Six danseurs s’exposent peu à peu, évoluent sur le plateau, se lancent dans des portés dynamiques, à deux, trois ou quatre. Ils semblent jouer à cache-cache parmi les colonnes qu’ils déplacent au gré de leurs courses.
Les mains, les bras, les corps se lient et se délient dans une gestuelle qui emprunte à la fois au hip-hop et au contemporain. Se dessine un langage commun, un lien qui se noue entre soi et les autres. Ce lien que l’on retrouve dans l’étymologie du mot « yoga » prend chair par la chorégraphie. Les tableaux s’enchaînent. Des dialogues s’établissent entre les danseurs pris dans les plis de la relation à autrui et la relation à soi est questionnée dans de simples monologues corporels.
Car l’Autre nous montre où nous en sommes. Il est notre limite dans sa différence que nous devons respecter. Il nous résistera toujours et ce, pour notre plus grand bien et nous incite à travailler sur nous-mêmes comme le précisent les aphorismes 29-30 du chapitre II du YS de Patanjali. Les principes relationnels et éthiques « yama » constituent le 1er membre de l’ashtanga yoga qui invite à cultiver à l’égard d’autrui bienveillance, sincérité, intégrité, modération et sobriété2 .
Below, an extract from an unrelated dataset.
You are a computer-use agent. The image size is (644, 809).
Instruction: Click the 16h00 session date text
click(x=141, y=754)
L’Autre nous enrichit, nous nourrit à l’image de la danseuse portée par ses partenaires et dont les pieds ne touchent plus terre. Son corps s’imprègne de légèreté comme le coton (YSIII-42) et obtient le pouvoir de se mouvoir dans l’espace.
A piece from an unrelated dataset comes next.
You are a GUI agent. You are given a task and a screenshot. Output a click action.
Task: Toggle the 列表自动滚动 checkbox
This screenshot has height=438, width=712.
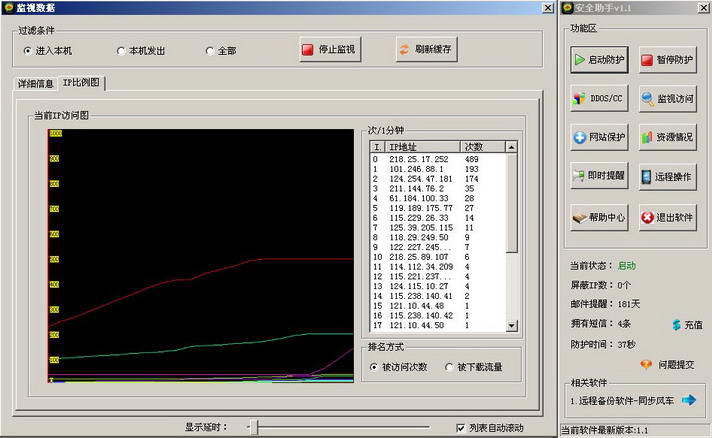click(460, 427)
photo site TNDI Châteauvallon

Un univers onirique

Le nouvel opus de Kader Attou, offre un univers sensible où se mêlent danse, scénographie et musique nous entraînant aux confins du réel ; à la limite du rêve.
Aux sonorités électro-pop s’associent des instruments atypiques : orgue de cristal, scie musicale et le Thérémine – mystérieux instrument électronique dont on joue sans le toucher de la main- accentue la poésie du moment. Présents sur le plateau, ils accompagnent, enveloppent les danseurs d’harmonies et de vibratos à la sonorité exceptionnelle. Interprètes et musiciens se répondent dans cette odyssée sonore à laquelle chacun donne son sens. Les corps s’agitent, s’observent jusqu’à trouver un terrain où se rencontrer et parfois revendiquer un espace à soi.
D’étranges personnages, tantôt vêtus à l’identique – engoncés dans de volumineux manteaux, disparaissant sous de larges chapeaux – tantôt portants d’inquiétants masques noirs errent sur la scène ; se croisent sans se voir, portés par la même quête de sens .

photo TNDI Châteauvallon

Les différents tableaux questionnent les rapports que l’individu entretient avec le groupe. Incomplet, il a besoin de se construire avec l’autre ; grâce aux autres et parmi les autres. Alors, les corps s’accordent jusqu’à l’étreinte .

Photo TNDI Châteauvallon

Le dialogue musique – danse dévoile l’humain et permet de s’ouvrir à l’universel au-delà du langage. La danse convie le corps et le mental ; sollicite fermeté, stabilité « sthira » et aisance « sukha » à l’image de l’âsana (YS II-46).
En effet, le corps dansé est à l’image du corps en pratique de yoga : mouvements de bras, de jambes, flexions, torsions se succèdent et s’unissent sous les yeux du spectateur grâce à la régularité du souffle. Seule la fluidité des gestes demeure et l’humain devient lumineux

Photo site TNDI Châteauvallon

Les Autres, création de 2021 fait se croiser des univers différents. Ces rencontres abordent l’insolite, l’étrange, cet « hors du commun » qui engendre la poésie. La thématique déclinée en tableaux illustrant les rapports humains nous rappelle que « la richesse est dans la différence1 » ou, comme l’affirme l’Abbé Pierre : « L’enfer, c’est soi-même coupé des autres ».
Hélène P.

1.Tahar Ben Jelloun: Le racisme expliqué à ma fille (1998)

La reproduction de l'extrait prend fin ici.